Marketing relies more and more on information technology. From channel choice to personalization and recommendation systems, user-generated content, online reviews, and social influence in social networks (Goes 2014, p 3), marketing is now considered to be the driver of big data technologies, just like accounting was for the databases in the 1980s (Albescu and Pugna 2014). Important market transformations have been generated by leading e-commerce enterprises such as Amazon and eBay through their innovative and highly scalable e-commerce platforms and recommender systems (Bello-Orgaza et al. 2016). Amazon is also a forerunner in cloud technology with its Amazon Web Services (AWS) and especially its Elastic Cloud Computing Services (EC2).

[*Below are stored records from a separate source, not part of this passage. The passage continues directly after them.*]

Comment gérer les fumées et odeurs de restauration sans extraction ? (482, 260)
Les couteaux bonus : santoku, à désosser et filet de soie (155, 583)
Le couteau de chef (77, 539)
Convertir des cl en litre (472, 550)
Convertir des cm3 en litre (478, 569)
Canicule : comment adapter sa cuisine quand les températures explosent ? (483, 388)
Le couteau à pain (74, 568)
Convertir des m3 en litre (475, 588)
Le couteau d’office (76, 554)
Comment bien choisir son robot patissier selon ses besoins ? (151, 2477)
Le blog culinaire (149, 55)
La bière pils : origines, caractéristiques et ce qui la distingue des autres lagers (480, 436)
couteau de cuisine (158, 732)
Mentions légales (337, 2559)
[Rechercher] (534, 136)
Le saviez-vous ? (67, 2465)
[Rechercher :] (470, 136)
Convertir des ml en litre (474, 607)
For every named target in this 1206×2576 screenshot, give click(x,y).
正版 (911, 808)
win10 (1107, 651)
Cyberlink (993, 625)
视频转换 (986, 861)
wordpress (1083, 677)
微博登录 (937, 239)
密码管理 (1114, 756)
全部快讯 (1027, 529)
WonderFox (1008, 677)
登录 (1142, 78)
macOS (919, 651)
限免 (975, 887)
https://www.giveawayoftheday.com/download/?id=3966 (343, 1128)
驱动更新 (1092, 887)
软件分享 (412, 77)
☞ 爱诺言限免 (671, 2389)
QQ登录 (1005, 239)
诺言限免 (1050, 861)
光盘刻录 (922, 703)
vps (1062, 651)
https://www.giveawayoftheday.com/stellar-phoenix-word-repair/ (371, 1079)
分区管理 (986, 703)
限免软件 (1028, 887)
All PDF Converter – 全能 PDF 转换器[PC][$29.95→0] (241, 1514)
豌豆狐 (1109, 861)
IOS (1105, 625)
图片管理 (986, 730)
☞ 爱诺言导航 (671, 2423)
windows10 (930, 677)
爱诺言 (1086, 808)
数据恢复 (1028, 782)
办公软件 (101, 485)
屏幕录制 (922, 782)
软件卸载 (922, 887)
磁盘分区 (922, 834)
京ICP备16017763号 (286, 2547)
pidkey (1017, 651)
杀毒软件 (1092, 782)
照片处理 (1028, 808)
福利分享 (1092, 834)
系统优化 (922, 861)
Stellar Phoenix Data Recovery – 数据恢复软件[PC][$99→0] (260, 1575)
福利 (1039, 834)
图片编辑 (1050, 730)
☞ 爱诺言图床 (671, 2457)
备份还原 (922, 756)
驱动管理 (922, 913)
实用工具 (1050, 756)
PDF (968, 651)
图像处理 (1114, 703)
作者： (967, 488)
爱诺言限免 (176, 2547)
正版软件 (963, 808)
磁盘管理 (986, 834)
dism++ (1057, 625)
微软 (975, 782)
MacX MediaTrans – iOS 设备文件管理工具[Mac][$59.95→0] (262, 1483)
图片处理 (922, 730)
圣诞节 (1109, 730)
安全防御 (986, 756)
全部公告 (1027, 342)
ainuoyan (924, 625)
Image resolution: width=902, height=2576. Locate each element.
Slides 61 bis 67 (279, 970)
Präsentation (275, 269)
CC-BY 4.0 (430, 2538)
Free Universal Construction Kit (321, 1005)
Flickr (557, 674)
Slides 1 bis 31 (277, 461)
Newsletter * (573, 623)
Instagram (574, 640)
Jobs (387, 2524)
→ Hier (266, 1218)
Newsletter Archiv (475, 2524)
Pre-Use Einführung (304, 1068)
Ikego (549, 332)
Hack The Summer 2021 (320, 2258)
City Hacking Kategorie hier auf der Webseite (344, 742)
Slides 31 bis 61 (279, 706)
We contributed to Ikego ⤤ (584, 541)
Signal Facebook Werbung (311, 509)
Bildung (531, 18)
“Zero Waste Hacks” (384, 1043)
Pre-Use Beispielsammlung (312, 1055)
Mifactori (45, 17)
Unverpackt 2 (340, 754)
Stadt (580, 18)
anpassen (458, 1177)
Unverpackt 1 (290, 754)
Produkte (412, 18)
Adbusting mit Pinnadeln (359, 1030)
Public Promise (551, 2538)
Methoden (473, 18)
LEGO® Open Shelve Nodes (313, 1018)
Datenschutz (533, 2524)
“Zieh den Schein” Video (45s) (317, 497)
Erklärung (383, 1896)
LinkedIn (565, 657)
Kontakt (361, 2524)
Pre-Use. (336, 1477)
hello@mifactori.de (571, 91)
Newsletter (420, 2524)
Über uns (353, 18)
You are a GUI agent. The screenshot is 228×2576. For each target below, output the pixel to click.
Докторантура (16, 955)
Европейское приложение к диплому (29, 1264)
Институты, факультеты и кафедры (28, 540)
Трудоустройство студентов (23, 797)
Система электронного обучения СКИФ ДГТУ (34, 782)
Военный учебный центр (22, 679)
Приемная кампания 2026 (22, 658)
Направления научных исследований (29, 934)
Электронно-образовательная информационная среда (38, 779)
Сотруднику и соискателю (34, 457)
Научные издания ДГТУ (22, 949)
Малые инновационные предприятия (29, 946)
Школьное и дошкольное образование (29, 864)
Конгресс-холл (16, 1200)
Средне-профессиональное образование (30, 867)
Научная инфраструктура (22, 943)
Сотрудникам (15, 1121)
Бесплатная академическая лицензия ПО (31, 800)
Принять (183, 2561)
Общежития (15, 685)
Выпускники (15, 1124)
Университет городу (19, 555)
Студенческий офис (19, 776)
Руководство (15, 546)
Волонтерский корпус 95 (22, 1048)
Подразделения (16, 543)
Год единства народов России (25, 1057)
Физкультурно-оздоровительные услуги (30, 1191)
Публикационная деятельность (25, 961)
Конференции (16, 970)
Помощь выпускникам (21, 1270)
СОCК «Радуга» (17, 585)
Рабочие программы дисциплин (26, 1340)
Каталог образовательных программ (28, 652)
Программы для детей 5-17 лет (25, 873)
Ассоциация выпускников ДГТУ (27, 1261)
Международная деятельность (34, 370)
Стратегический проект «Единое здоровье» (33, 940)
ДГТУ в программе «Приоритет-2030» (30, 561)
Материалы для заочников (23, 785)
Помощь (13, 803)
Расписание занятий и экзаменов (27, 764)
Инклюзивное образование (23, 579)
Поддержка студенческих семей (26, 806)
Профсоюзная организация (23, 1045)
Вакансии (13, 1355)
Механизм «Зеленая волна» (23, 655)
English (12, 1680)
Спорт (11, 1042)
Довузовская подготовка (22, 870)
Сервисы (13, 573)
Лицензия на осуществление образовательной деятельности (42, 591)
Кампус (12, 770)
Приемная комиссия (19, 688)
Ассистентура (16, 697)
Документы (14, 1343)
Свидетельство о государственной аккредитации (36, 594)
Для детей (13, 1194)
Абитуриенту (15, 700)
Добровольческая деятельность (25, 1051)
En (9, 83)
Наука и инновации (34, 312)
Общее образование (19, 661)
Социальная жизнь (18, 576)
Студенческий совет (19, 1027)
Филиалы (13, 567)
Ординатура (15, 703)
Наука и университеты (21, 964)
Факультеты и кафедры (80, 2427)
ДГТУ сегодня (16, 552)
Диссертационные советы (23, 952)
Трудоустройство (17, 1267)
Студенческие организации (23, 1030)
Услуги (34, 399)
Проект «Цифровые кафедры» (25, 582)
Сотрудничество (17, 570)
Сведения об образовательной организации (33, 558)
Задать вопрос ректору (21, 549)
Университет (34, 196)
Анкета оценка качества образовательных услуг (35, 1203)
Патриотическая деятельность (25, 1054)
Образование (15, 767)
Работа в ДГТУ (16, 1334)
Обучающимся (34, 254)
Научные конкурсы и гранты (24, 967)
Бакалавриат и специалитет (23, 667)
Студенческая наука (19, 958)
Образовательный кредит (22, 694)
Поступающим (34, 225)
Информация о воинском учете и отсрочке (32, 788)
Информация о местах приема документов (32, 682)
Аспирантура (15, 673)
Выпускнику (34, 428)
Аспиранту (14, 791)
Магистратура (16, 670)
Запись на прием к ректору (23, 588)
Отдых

Technology has always been transforming marketing science following a rather systematic and predictable trend. By paraphrasing Rust and Huang (2014) we would say that, by enabling big ubiquitous customer communication, technology pushed marketing science to resemble to a greater degree formerly specialized areas like direct marketing and more recently service marketing. This implies changes in both the topics and methods to be employed and increased emphasis on marketing analytics. Academic marketing scientists, while having good knowledge in statistics, econometrics, and operations research, seem to have poor knowledge in modern programming and IT. They tend to ignore features that take advantage of the distributed and data-rich context provided by the Internet. The cloud becomes more and more the place where big data calculations are done. Under these circumstances marketing models can no longer remain “small and beautiful.” They must be capable to grow to become scalable and be able to deal with big data. Neglecting factors that enhance usability of models risks to make the latter irrelevant and limit their use. “To develop models that do get used, modelers must pay attention to the IT infrastructure under which their models will be used” (Lilien and Rangaswamy 2000, p. 232).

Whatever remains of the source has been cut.